**Stated task 1**
Copy out everything in the entries from the line containing "arranged (171, 1035)" down to the line containing "lodger is located at coordinates (353, 1134).", keeping each line verbatim.

Distributed Tracing with OpenTelemetry
go
import (
"go.opentelemetry.io/otel"
"go.opentelemetry.io/otel/trace"
)
var tracer = otel.Tracer("myservice")
func (s *UserService) FindByID(ctx context.Context, id string) (*User, error) {
ctx, span := tracer.Start(ctx, "UserService.FindByID",
trace.WithAttributes(
attribute.String("user.id", id),
),
)
defer span.End()
user, err := s.repo.FindByID(ctx, id)
if err != nil {
span.RecordError(err)
span.SetStatus(codes.Error, err.Error())
return nil, err
}
return user, nil
}
Health Checks
go
func (h *Handler) RegisterHealth(mux *http.ServeMux) {
mux.HandleFunc("GET /healthz", h.healthz)
mux.HandleFunc("GET /readyz", h.readyz)
}
// healthz: is the process alive?
func (h *Handler) healthz(w http.ResponseWriter, r *http.Request) {
writeJSON(w, http.StatusOK, map[string]string{"status": "alive"})
}
// readyz: is the service ready to accept traffic?

**Dataset records**
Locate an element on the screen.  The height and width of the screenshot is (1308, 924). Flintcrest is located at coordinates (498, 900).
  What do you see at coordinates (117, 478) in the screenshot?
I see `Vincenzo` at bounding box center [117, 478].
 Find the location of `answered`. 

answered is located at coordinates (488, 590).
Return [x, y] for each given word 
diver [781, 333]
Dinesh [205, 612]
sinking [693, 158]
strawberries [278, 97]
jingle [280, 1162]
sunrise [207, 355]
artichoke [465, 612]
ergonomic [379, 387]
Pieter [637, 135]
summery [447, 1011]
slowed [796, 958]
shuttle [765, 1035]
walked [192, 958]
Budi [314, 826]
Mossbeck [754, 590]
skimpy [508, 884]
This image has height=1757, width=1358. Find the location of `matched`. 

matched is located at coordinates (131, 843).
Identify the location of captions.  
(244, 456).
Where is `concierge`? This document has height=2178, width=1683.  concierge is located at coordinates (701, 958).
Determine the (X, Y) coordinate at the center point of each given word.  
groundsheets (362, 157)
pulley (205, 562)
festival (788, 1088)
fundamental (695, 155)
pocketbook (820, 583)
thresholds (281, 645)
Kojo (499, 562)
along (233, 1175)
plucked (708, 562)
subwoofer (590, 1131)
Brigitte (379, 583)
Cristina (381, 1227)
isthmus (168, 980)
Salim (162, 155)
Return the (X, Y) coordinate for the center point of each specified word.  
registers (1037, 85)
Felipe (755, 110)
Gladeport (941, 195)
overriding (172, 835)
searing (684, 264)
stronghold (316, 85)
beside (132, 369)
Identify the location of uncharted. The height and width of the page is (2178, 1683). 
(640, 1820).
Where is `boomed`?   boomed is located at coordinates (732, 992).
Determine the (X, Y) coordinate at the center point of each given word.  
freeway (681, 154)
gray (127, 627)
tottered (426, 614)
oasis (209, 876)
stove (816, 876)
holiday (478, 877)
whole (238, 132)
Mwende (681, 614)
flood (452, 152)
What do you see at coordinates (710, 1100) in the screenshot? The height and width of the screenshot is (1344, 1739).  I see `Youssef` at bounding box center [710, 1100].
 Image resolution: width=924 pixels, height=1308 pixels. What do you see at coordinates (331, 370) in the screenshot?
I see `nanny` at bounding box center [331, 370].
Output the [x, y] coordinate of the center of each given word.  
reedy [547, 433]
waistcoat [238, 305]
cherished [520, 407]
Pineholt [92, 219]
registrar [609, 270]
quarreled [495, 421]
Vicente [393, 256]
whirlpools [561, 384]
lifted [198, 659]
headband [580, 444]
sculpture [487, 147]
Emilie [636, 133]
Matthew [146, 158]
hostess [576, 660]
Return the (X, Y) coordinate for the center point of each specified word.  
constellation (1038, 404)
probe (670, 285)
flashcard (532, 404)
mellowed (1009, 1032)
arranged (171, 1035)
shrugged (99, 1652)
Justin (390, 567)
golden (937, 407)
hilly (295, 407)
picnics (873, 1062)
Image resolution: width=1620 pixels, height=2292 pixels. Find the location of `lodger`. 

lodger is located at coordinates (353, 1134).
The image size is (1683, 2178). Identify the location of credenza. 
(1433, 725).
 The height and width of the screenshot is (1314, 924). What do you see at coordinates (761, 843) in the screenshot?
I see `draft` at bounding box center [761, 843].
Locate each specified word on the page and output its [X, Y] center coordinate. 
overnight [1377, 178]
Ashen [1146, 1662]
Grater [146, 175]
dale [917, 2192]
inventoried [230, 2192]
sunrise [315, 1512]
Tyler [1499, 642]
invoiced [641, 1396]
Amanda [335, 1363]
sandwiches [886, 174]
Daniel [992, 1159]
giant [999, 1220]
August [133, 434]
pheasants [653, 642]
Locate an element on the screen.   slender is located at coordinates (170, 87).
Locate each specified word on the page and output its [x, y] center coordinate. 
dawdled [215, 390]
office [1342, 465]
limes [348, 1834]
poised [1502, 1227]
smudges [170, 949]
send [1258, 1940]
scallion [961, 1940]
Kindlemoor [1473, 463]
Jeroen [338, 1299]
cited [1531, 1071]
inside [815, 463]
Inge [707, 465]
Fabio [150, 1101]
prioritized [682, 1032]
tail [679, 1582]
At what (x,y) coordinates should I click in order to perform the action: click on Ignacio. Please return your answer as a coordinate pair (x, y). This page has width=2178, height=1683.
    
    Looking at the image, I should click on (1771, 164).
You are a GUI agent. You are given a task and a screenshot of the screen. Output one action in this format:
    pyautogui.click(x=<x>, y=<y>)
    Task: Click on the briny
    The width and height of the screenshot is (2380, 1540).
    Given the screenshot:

**Stated task 2**
In the Go code on tracing and health checks, what status value does the healthz handler write in its JSON response?

**Output 1**
arranged (171, 1035)
shrugged (99, 1652)
Justin (390, 567)
golden (937, 407)
hilly (295, 407)
picnics (873, 1062)
Image resolution: width=1620 pixels, height=2292 pixels. Find the location of `lodger`. 

lodger is located at coordinates (353, 1134).

**Output 2**
"alive"